Nathan Self said the market is expected to grow even bigger, with Kampgrounds of America’s research projecting glamping’s growth into a $25 billion industry just by 2025. 

“This [camping style] isn't going anywhere, and they (KOA) have pointed at the numbers at what new campers are preferring,” said Self, “and those are very accurate numbers.”

Matt Payne said that the luxury tents will be split into two main groups and be the closest sites to the park’s bath house. 

The company that gets the bid will be responsible for constructing tents, maintaining them and all related equipment. That company will also advertise tent availability and book reservations separate from the county website.

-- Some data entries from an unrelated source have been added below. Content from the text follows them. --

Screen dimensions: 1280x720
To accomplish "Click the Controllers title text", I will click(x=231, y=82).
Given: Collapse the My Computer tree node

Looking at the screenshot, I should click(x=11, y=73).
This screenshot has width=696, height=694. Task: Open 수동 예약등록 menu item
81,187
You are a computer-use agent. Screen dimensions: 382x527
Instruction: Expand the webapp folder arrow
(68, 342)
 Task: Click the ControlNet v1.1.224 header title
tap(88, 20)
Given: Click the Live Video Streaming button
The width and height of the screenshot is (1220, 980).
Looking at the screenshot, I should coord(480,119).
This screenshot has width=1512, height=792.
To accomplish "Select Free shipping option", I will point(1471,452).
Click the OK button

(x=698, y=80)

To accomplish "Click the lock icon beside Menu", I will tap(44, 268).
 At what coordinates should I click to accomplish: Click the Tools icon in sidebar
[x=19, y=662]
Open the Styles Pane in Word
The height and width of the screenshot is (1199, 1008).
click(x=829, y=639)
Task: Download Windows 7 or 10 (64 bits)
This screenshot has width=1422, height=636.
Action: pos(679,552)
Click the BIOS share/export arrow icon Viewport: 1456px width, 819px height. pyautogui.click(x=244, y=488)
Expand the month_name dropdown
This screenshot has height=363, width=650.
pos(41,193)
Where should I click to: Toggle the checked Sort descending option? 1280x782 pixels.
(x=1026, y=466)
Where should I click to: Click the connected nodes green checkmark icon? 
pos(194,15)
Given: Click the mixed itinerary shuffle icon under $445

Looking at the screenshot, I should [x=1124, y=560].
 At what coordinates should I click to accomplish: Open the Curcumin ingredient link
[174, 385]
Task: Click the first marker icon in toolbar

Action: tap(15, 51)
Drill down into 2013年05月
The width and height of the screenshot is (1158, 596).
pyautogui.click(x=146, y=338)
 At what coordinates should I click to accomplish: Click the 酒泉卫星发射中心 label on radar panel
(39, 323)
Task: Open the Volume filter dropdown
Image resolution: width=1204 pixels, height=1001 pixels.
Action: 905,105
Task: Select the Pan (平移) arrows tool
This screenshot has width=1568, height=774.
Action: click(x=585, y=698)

Hotel-motel tax will also be collected. General campground maintenance, like plumbing, will be handled by the county. Only electricity would be going to the glamping sites. 

Gaines asked about the company’s success at other locations, one of which is at Forsyth County’s Shady Grove Campground off of Lake Lanier. 

Since May 2020, those glamping sites have been booked at 100 percent, underscoring the supply and demand, Self said. 

Self added that companies like he and his wife’s aim to be zero-footprint and provide amenities like the fridges, A/C, and rugs. A key to Timberlane’s success has been partnering with other local small businesses to offer additional services, like farm-fresh eggs. 

Tents are lockable, so theft has seldom been a problem for his company, Self added.

Greenway plan 

After a scheduled public hearing, the BOC also adopted a resolution for a county Greenway and Trail Master Plan.

The Planning Department’s Robert Irving presented the plan in October. The Development Authority of Dawson County contracted with engineering and design firm Thomas and Hutton, who created the schematics. 

The plan detailed 19.6 miles of trails, mainly in the southeastern portion of the county. 

Six points of interest along the network would be the North Georgia Premium Outlets mall, Dawson Forest, Thompson Creek Park, Etowah River, Rock Creek Park and the future Russell Creek Reservoir.

Those points of interest would have six corresponding trail segments featuring sidewalks and paths that correspond to various topographies either closer or farther from roadways. 

The projected price tag is $60 million, so funding will have to come from several different local, state and federal sources over time.   

The county could help with advising developers so pieces can be added sequentially, Irving said.

Gaines commented that while the plan was ambitious, the county would have to “start at some point” and “take the first step.” 

Butterfly garden

During the Nov. 18 work session, Brooke Anderson from the Rotary Club of Dawson County presented the commissioners with a plan to enhance River Park with the addition of a butterfly garden. 

“One of the themes of Rotary this year is protecting the environment, so we wanted to develop a project that provided some environmental education,” Anderson said. 

Over the last several years, Anderson said the club has done several projects in conjunction with Parks and Recreation, such as a splash pad, pickleball and basketball courts and batting cages.

In full, the Rotary Club would like to build and install a new picnic pavilion, butterfly and pollinator education garden, butterfly sculpture and environmental education signs. 

Anderson detailed the club’s plans of duplicating the current pavilion at River Park and adding picnic tables under and around it. 

The garden would likely be about 30 feet by 30 feet, filled with flora and fauna to attract pollinators, boulders, mulch and educational signs. The club also wants to place a large butterfly sculpture to mark the park

The project’s anticipated cost is $20,000. If it moves forward, the Rotary Club plans to complete the project by the end of February, just in time for spring. 

Because the park area can flood, Anderson added that the pavilion will likely be metal and that the club also plans to return annually to repair features and replace plants. 

“You had me at ‘butterfly,’” Commissioner Sharon Fausett said of the project idea. “Anything environmental like that, I love it.”

Commissioner Tim Satterfield thanked Anderson for his group’s previous civic efforts and praised their drive to serve. 

“Your group, they’re good stewards of this county,” Satterfield said. “When y’all put your mind to something, you do it.”